Becoming a pop singer precluded deep theatrical training, and when Ms. Bareilles wrangled an audition for the role of Cinderella in “Into the Woods” at Shakespeare in the Park, she quickly realized that she was underprepared to make the leap to an onstage role. (The part went to Jessie Mueller, who stars as Jenna in “Waitress.”)
Then came the call from Ms. Paulus.
Ms. Bareilles hadn’t seen the movie, but its quirkiness — and the untraditional love story at its heart — appealed to her. “It’s actually about a woman’s seeking to feel like she’s worthwhile in the world,” she said. “So her being seen, truly seen by her love interest, is more about her feeling she matters to the world than just hearing, ‘I love you and want to run away with you.’”
Soon she was immersed in the unfamiliar world of creating a Broadway musical: Telling other people’s stories, rather than her own; writing for multiple characters, sometimes within the same song; crafting musical transitions between scenes.
And, most crucially, Ms.

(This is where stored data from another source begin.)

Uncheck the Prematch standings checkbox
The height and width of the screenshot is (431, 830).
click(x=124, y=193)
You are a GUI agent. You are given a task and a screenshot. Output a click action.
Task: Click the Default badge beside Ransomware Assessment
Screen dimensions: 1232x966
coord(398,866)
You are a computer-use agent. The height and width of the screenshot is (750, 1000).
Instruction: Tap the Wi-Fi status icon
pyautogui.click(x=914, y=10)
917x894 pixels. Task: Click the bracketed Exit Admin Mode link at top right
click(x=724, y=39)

Bareilles had to acclimate to a new way of working.
Collaboration — and trusting outside opinions — has not always come easily to Ms. Bareilles, partly because of some unfortunate experiences with record companies.
“As a writer, I tend to be very protective of my work until it’s completely finished, fleshed out, until I’m ready and willing to go to battle for it,” she said. “That is less helpful in this process, because this show depends on the music serving the book, the book serving the music, the music serving the actors. Everything has its mirror image.”

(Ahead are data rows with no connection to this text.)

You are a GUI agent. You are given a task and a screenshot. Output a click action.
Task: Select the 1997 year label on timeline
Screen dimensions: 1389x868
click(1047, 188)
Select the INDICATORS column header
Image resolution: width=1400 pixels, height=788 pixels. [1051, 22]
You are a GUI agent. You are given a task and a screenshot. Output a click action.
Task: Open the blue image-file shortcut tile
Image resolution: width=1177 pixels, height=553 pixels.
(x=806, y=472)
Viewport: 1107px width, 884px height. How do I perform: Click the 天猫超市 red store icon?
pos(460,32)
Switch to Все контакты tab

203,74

While she can still feel herself bristle at feedback, she has become less precious about her ideas, especially as she’s become more comfortable with her creative team colleagues, who include the book writer Jessie Nelson. She now understands that they’ll be revisiting everything dozens of times before the show opens.
During a Saturday rehearsal, less than three weeks before the start of previews, one of those changes was being worked out. Since its run last year at the American Repertory Theater in Cambridge, Mass., “Waitress” has been altered considerably. Scenes rewritten, moved and jettisoned, parts recast, rethought and deepened. The biggest difference: a new movement vocabulary from the incoming choreographer Lorin Latarro, which attempts to unlock the fantasy life of Jenna during her pie-making études and to turn a static show into one where the ingredients (the ensemble and band, in particular) literally swirl on stage.
Although the music has changed the least among the creative elements — there’s just one new song — that doesn’t mean Ms. Bareilles’s workload has lightened. Songs have shifted, lyrics have been reworked. And even the smallest staging adjustment can mean a tweak to the music.
After a run-through of “Never Ever Getting Rid of Me,” a first act song given to Ogie, the oddball suitor of one of Jenna’s fellow waitresses, Ms. Paulus called over Ms. Bareilles. The pie-making reverie Jenna then falls into was no longer as romantic, but a little more salty and quirky. The music, namely the underscore, now needed to match the action.
Ms. Bareilles huddled with the piano player and drummer. She suggested a change in the orchestration to give the song a bit more oomph, humming along as they tested it out. A few moments later, after the actors had gone through the scene again, she was asked if the change had done the trick. “We shall see,” she said, knowing full well more alterations were bound to come.
Other songwriters have also experienced the disorienting ways of Broadway.
As she tried her hand at a musical for the first time with “Kinky Boots,” Cyndi Lauper recalled conversations with her friend Harvey Fierstein, the book writer, and Jerry Mitchell, the director, that gave her the titles of nearly all the show’s songs. She mimicked Mr. Fierstein’s bossy rasp: “I need a song called ‘The Sex Is in the Heel.’”
She added: “I didn’t know there was the cultural difference. I just did the best I could. And if they didn’t like that, I’d try something else.” The result paid off: Ms. Lauper won a Tony for her score.
For her part, Ms. Bareilles never let on that she was suffering from culture shock. One good friend, Jack Antonoff, of the band Fun., who wrote “Brave” with her, had no inkling. “She’s just one of those friends who’s always doing something grand and incredible while quietly acting like a big goof about it, while conquering the world subtly,” he said.
And Ms. Bareilles would love to do it again. Already, she is contributing a song to “The SpongeBob Musical,” due next season.
“I think I felt more freedom writing for the stage,” Ms. Bareilles said.
She doesn’t need to worry so much about when the drums come in, or how many beats per minute a song clocks in at, or if she’s repeating the chorus enough times to become familiar. What matters most is the storytelling.
“It’s kind of a free-for-all,” she said. “The sky’s the limit, in a really great way.”